The Characters for Tang Soo Do and Karate are the same, Way of the China/Empty Hand. I would rather see it under Karate then Tae Kwon Do, or give it its own place.

What are your thoughts?

TANG SOO!!!

mtabone
 
I agree--though in fairness to Black Belt, at the broad level of coverage of the arts that they attempt to provide, some grouping is necessary. Probably the TKD name draws in more readers than TSD or even Korean Martial Arts.
 
I think it's probably because they have a regular TKD column monthly that is used by various freelance writers (unlike Dave Lowry's regular column). I guess they figured that since the author of the column, who is Kee's grandson IIRC, is a freelance writer they could kill two birds with one stone by having a family perspective type article and fill a monthly column simultaneously.

andy
 
It is just the fact that TKD is not Tang Soo Do.
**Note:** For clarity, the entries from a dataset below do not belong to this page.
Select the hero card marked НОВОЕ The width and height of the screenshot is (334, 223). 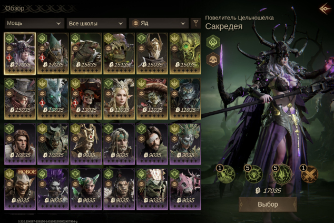tap(20, 189)
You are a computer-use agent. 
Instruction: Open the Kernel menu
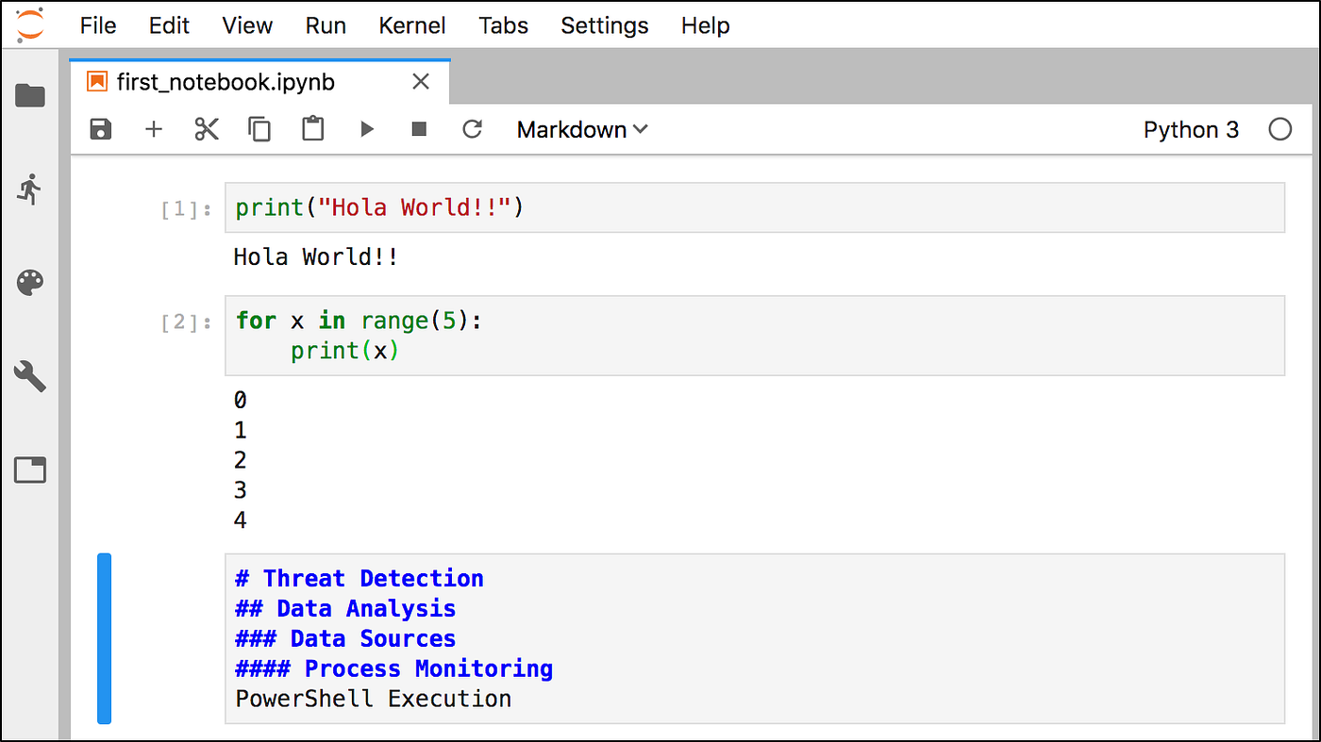pos(411,25)
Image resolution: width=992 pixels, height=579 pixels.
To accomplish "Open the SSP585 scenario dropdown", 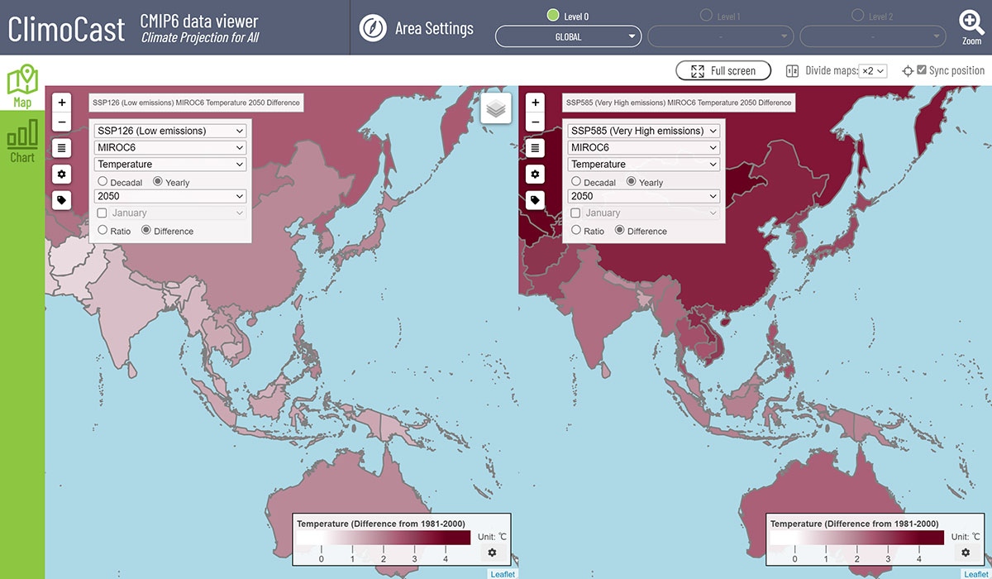I will pyautogui.click(x=643, y=130).
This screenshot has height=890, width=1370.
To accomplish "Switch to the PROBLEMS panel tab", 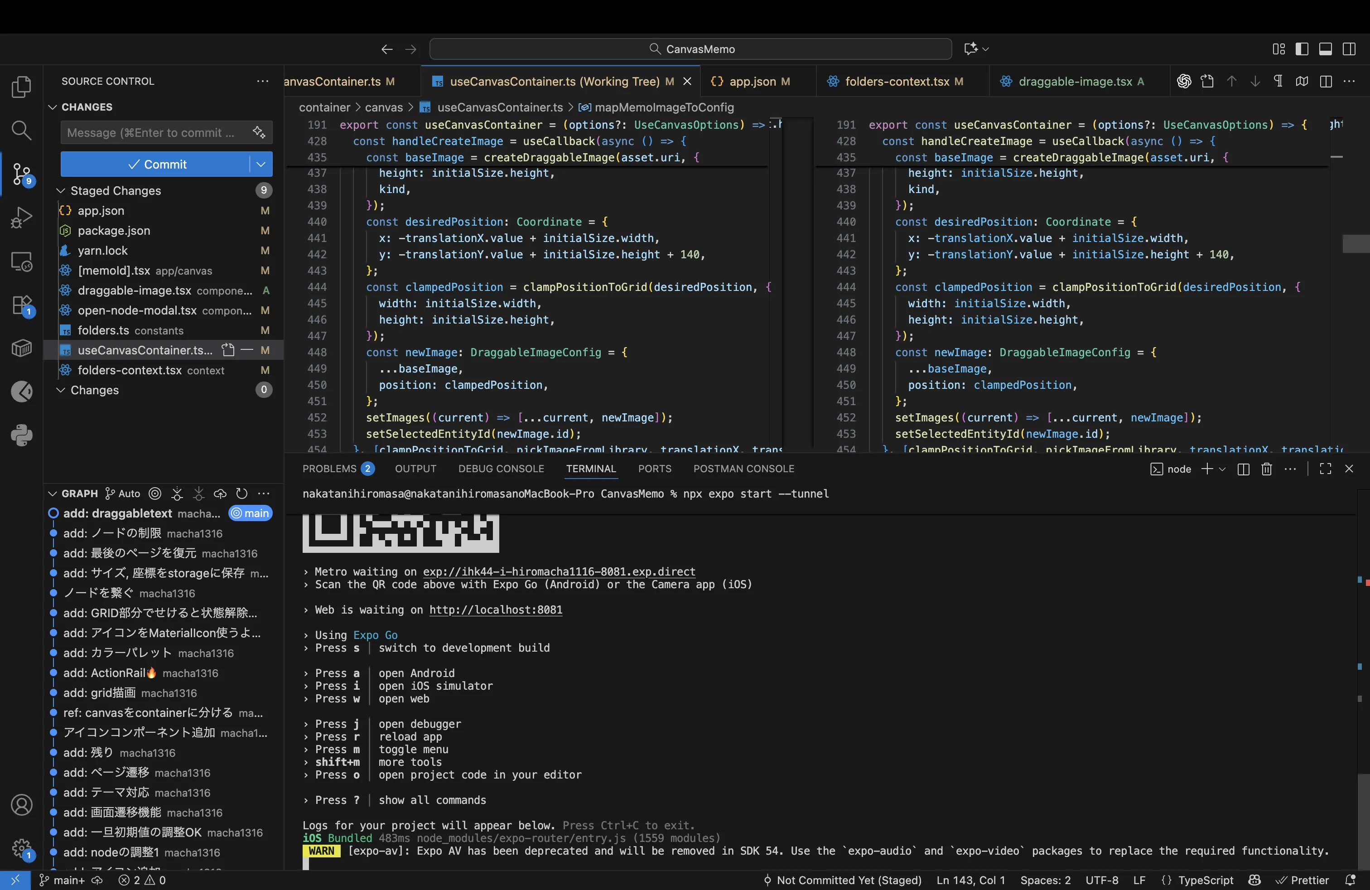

Not really two birds with one stone, more like they print a Tang Soo Do artical in the completly wrong place.


Michael Tabone
 
Write the editors a letter. They seem to be fairly open to criticism. Perhaps there's a reason we aren't aware of.

andy
 
...Or Way of the Tang Hand, Way of the Tang Dynasty Hand, Way of the Knife Hand, Way of the Chinese Knife Hand, Way of the Tang Knife Hand, etc...
 
"Tang Soo Do = Way of the Empty Hand" also. It is the same Kanji as Karate!
Not TKD. Very Different.
 
Dear MTABone:

I think you are taking a needlessly simplistic view of things. Many Koreans likewise use the same characters to identify Kumdo, as the Japanese use to identify Kendo. While there are many shared aspects of these two arts they are not identical. FWIW.